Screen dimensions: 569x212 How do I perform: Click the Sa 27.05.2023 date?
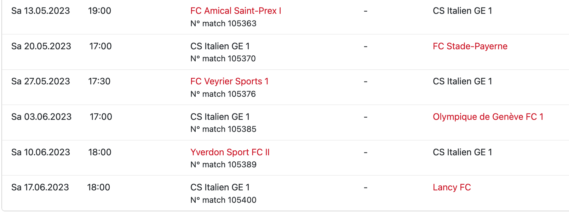[x=41, y=82]
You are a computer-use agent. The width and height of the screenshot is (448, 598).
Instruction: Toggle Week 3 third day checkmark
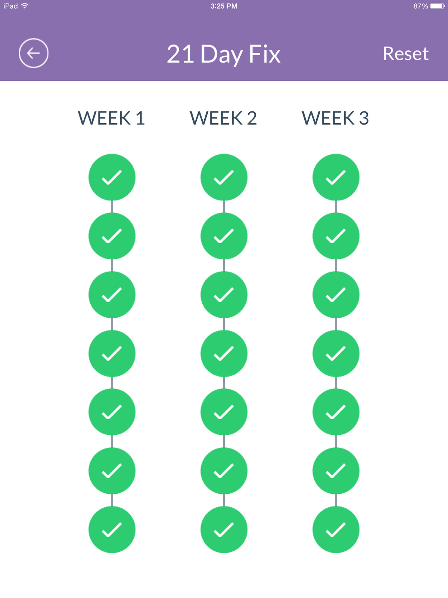pos(336,295)
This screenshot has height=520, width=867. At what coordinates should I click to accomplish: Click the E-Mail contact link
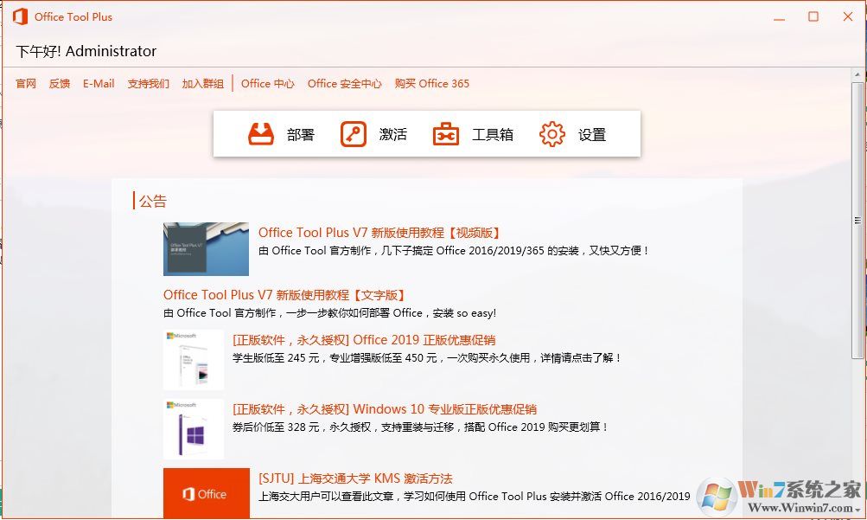(x=98, y=83)
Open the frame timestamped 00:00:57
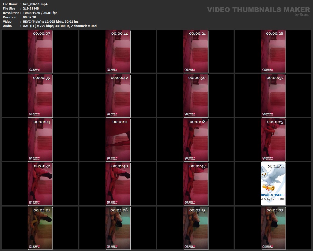The width and height of the screenshot is (313, 251). (x=273, y=95)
+===+
▶ **About this exercise**
The reply should consist only of the lines running from the one with "You are a computer-use" through the end of the material, both included, copied exactly; please omit pictures.

▶ **Answer for this exercise**
You are a computer-use agent. The width and height of the screenshot is (448, 598).
Instruction: Toggle Week 3 third day checkmark
pos(336,295)
This screenshot has height=520, width=867. At what coordinates should I click to accomplish: Click the E-Mail contact link
(x=98, y=83)
Open the frame timestamped 00:00:57
The width and height of the screenshot is (313, 251). (x=273, y=95)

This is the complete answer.